>> Start Input data

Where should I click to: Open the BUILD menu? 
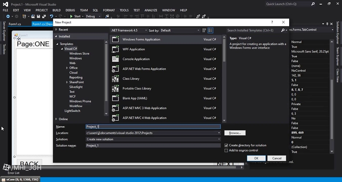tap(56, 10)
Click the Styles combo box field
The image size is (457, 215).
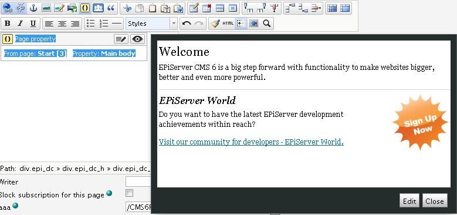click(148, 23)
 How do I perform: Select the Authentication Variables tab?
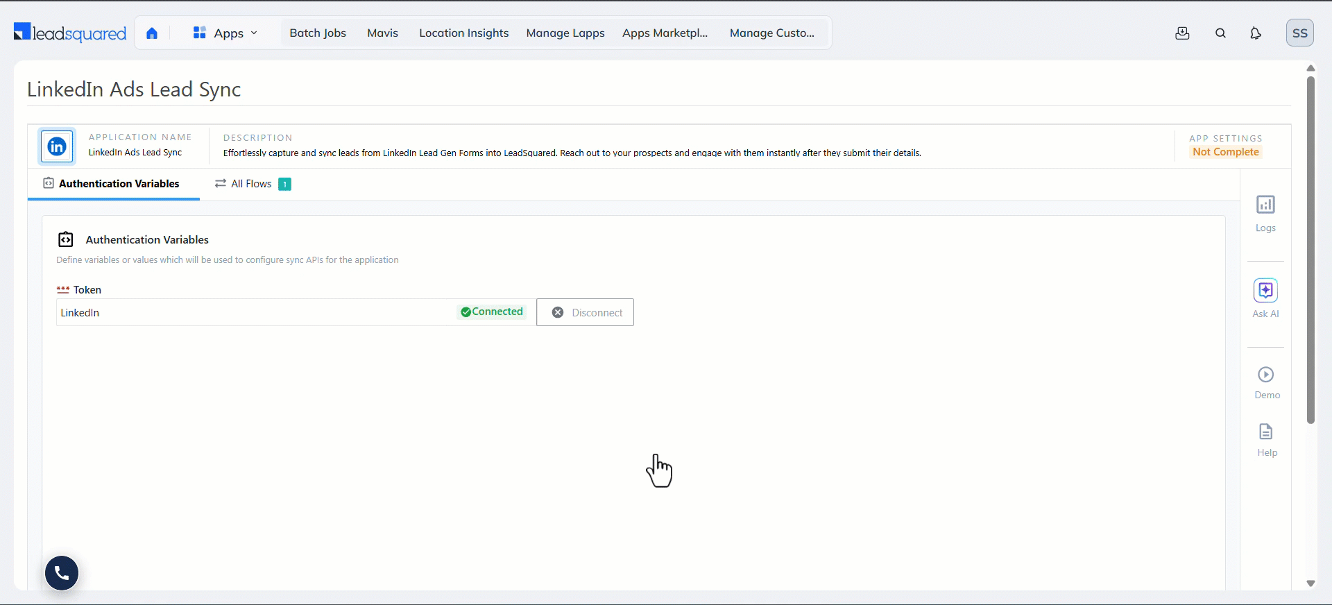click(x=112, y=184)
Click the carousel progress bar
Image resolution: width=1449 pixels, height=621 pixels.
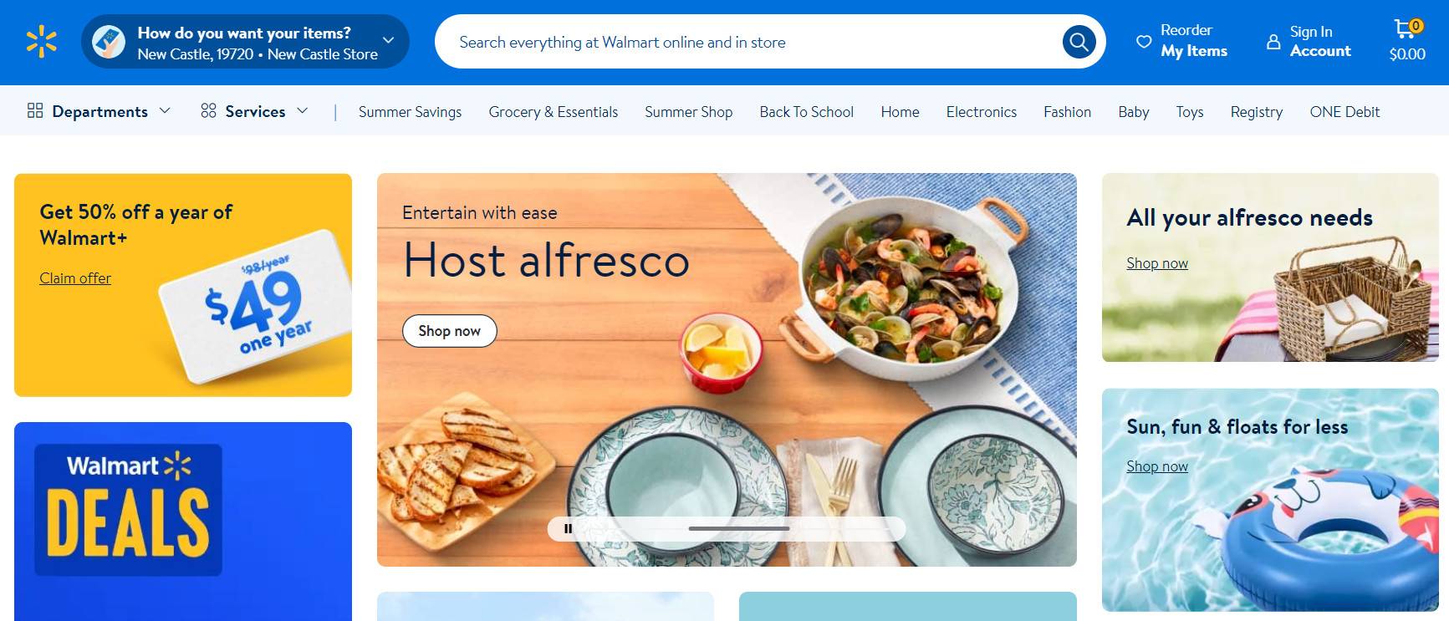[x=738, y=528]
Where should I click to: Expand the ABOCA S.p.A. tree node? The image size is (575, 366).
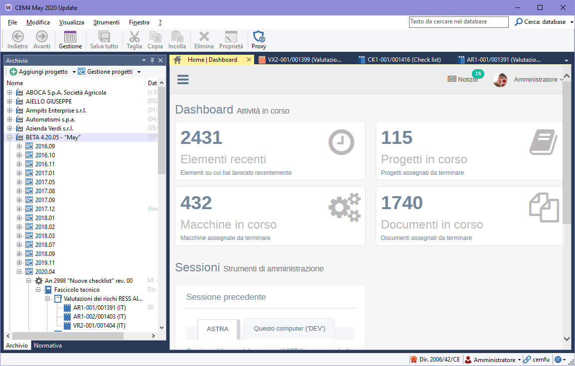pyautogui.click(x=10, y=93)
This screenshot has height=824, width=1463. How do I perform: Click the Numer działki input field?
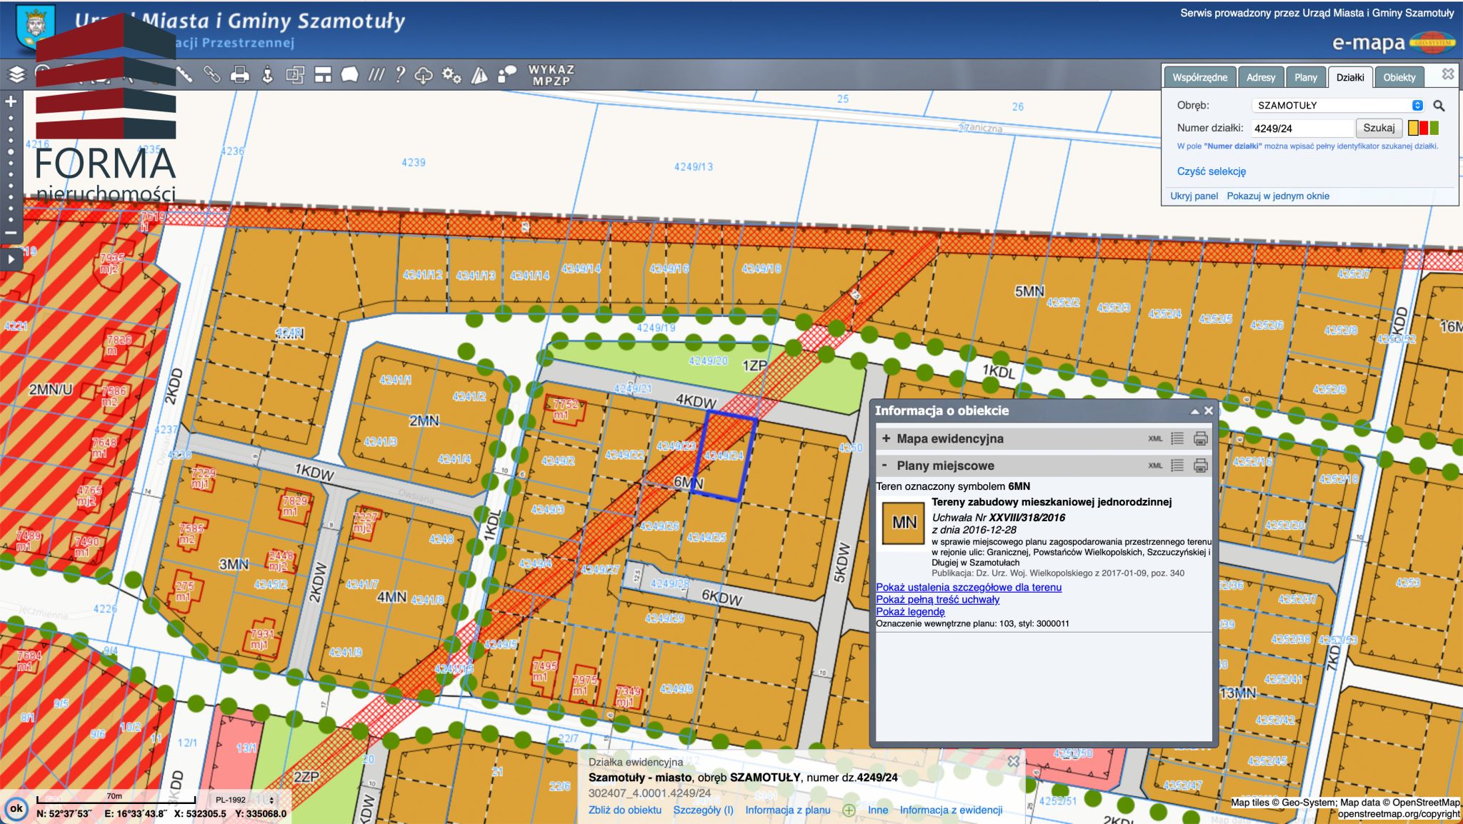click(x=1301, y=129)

>> End Input data

Directions for this task = Transcribe the entire listing above word for word, leaving out the pictures.

The solution =
Where should I click to: Open the BUILD menu? 
tap(56, 10)
Click the Styles combo box field
The image size is (457, 215).
click(148, 23)
 How do I perform: Select the Authentication Variables tab?
click(x=112, y=184)
Click the carousel progress bar
Image resolution: width=1449 pixels, height=621 pixels.
[x=738, y=528]
Where should I click to: Expand the ABOCA S.p.A. tree node? The image size is (575, 366).
pyautogui.click(x=10, y=93)
This screenshot has height=824, width=1463. How do I perform: Click the Numer działki input field?
click(x=1301, y=129)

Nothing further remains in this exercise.